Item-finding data
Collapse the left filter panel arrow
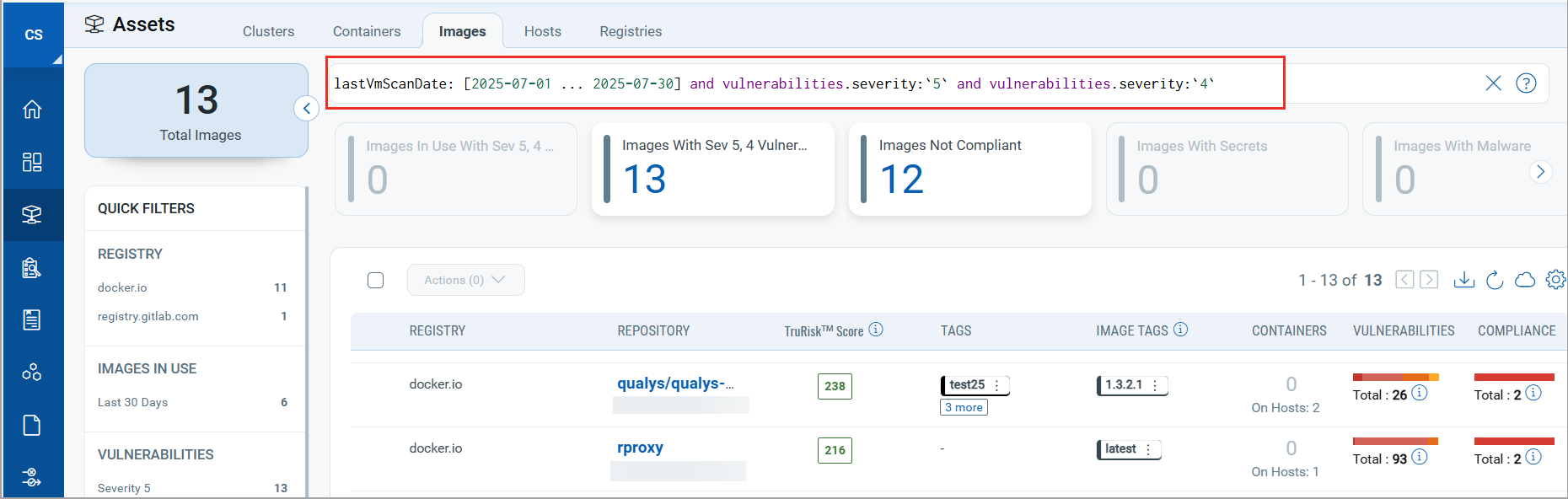pos(307,108)
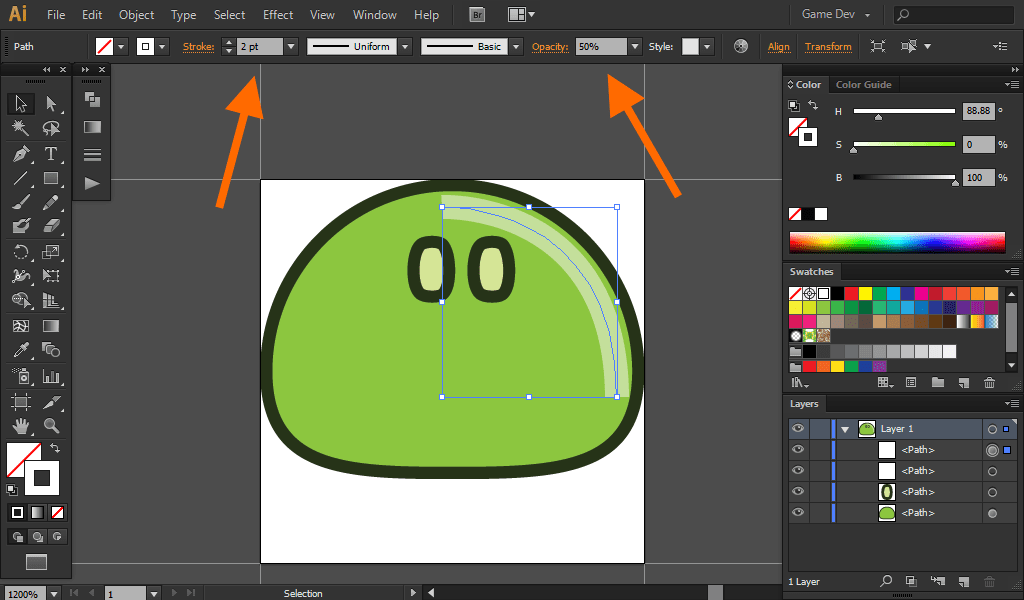Click the Align link in control bar

778,47
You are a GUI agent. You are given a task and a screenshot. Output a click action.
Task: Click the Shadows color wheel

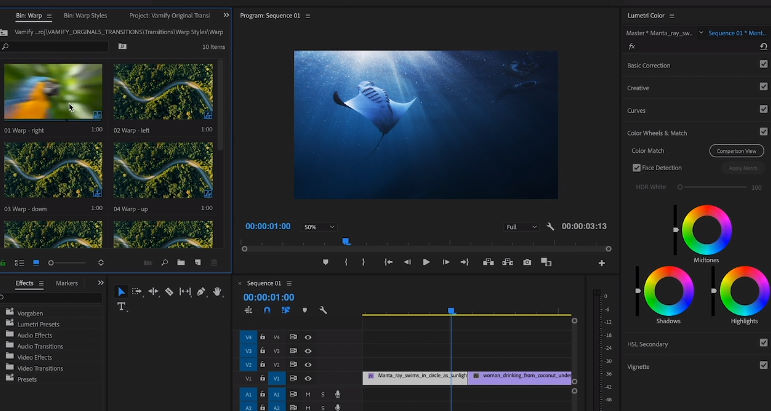[x=668, y=290]
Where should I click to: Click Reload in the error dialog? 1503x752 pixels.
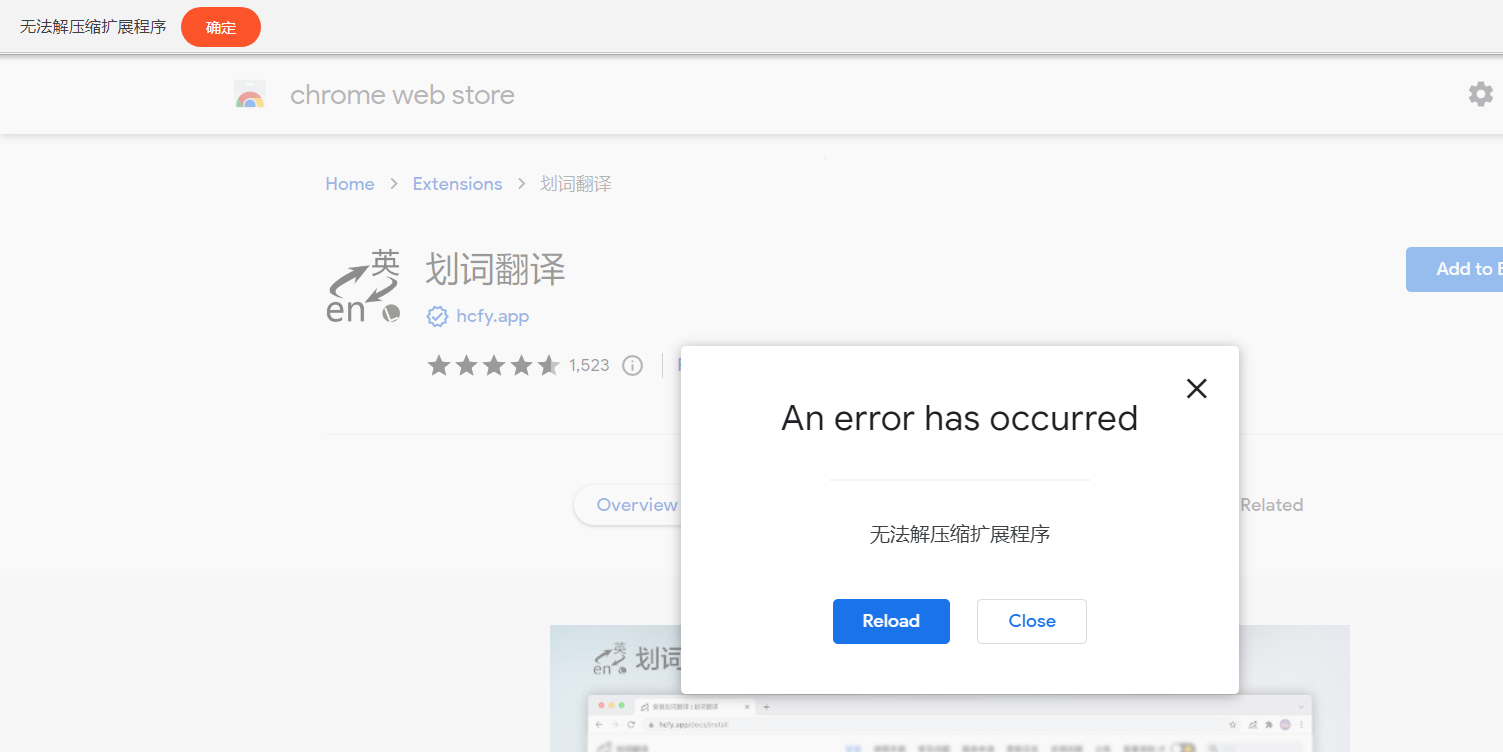(890, 621)
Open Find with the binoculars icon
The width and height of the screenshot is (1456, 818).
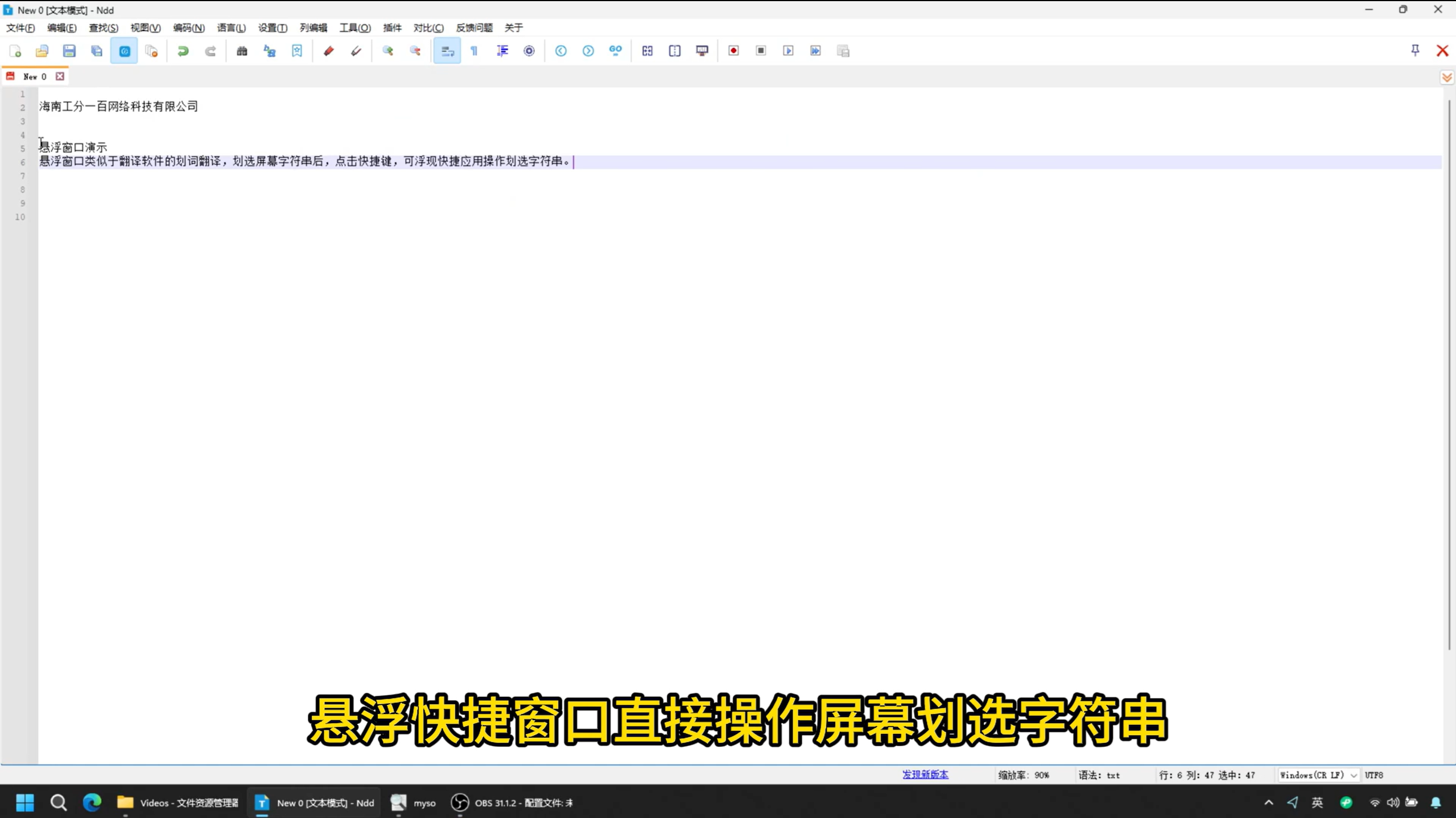point(242,51)
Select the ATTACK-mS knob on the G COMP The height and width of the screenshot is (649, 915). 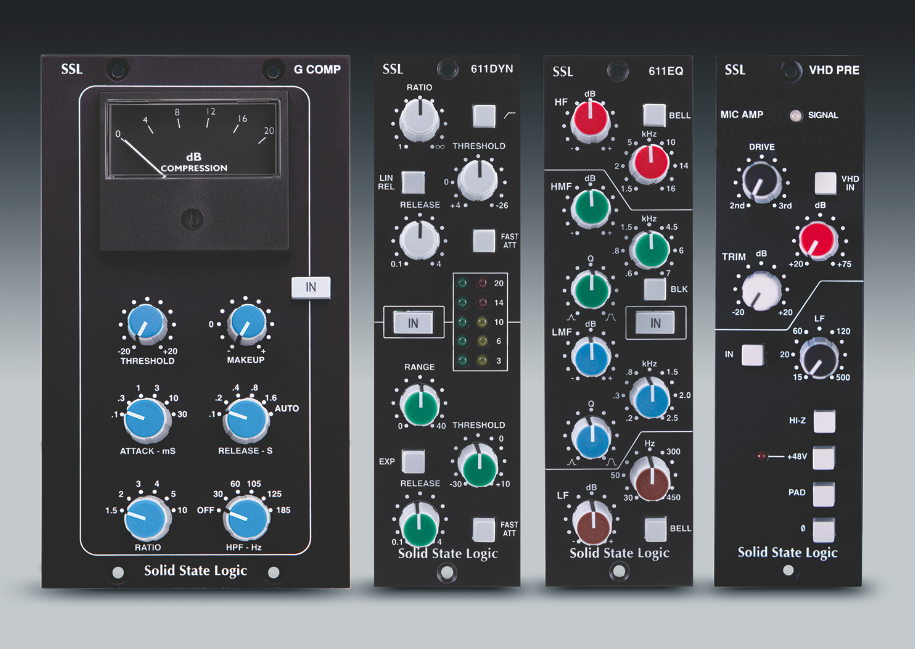pos(146,419)
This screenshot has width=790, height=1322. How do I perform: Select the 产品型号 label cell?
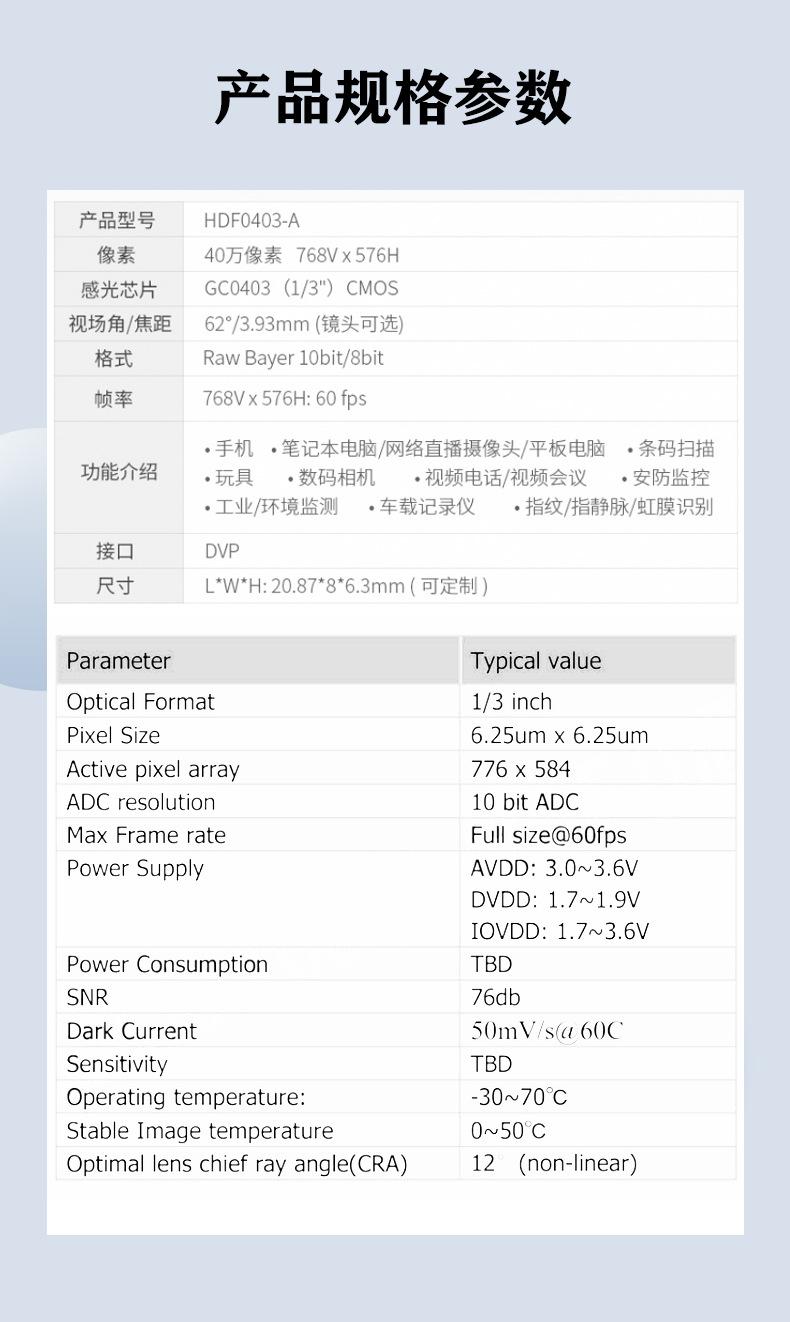tap(118, 221)
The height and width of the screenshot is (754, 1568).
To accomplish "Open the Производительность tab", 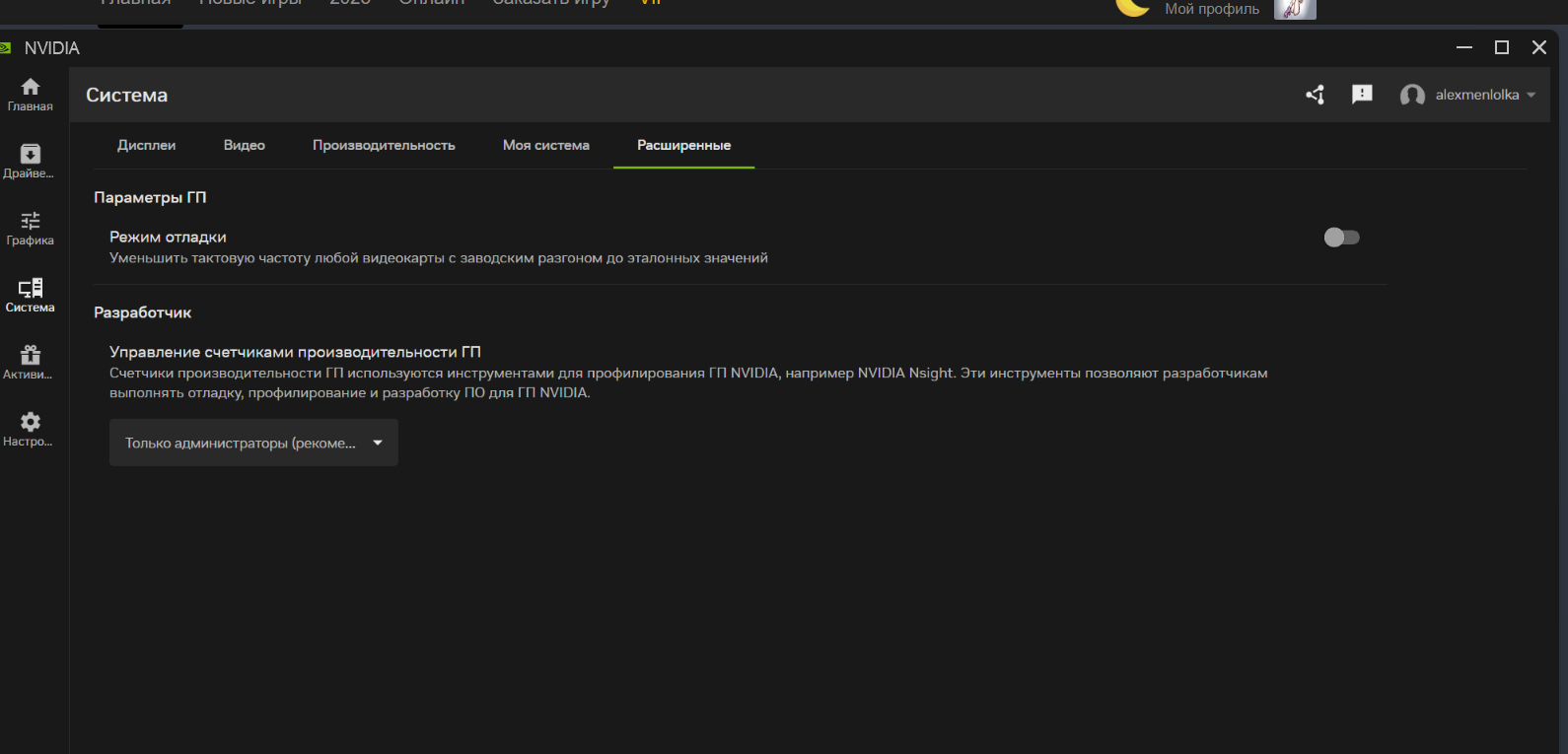I will (384, 145).
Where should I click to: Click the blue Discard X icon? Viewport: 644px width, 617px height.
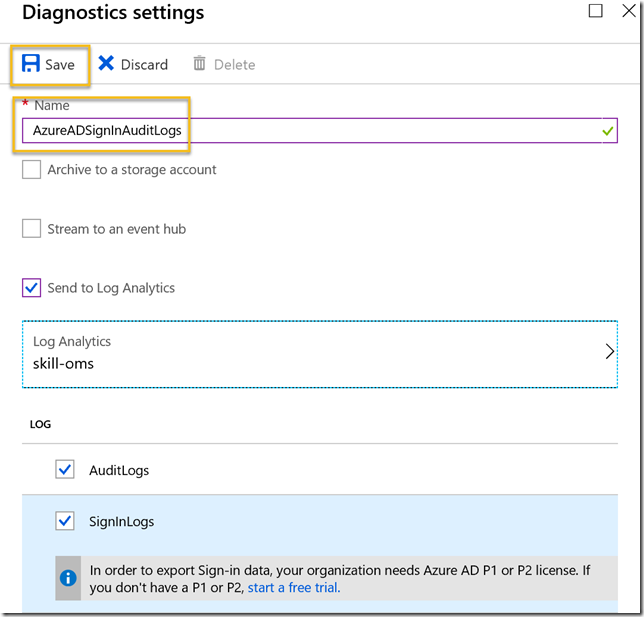pos(106,63)
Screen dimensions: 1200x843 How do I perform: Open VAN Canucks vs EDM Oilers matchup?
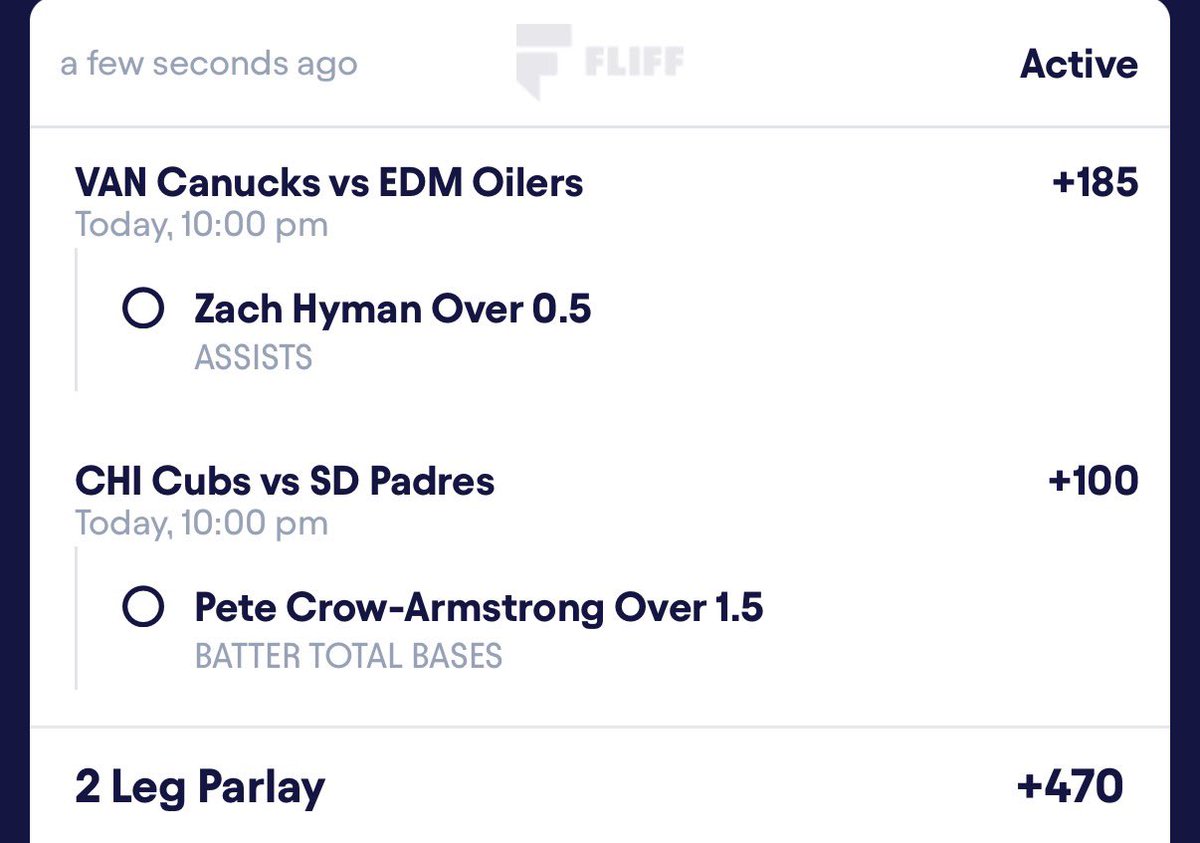329,182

## EXERCISE INSTRUCTIONS
List each line of the data above that contains the word "perform".

## TASK RESPONSE
This screenshot has width=790, height=1322. How do I perform: Select the 产品型号 label cell?
Screen dimensions: 1200x843 How do I perform: Open VAN Canucks vs EDM Oilers matchup?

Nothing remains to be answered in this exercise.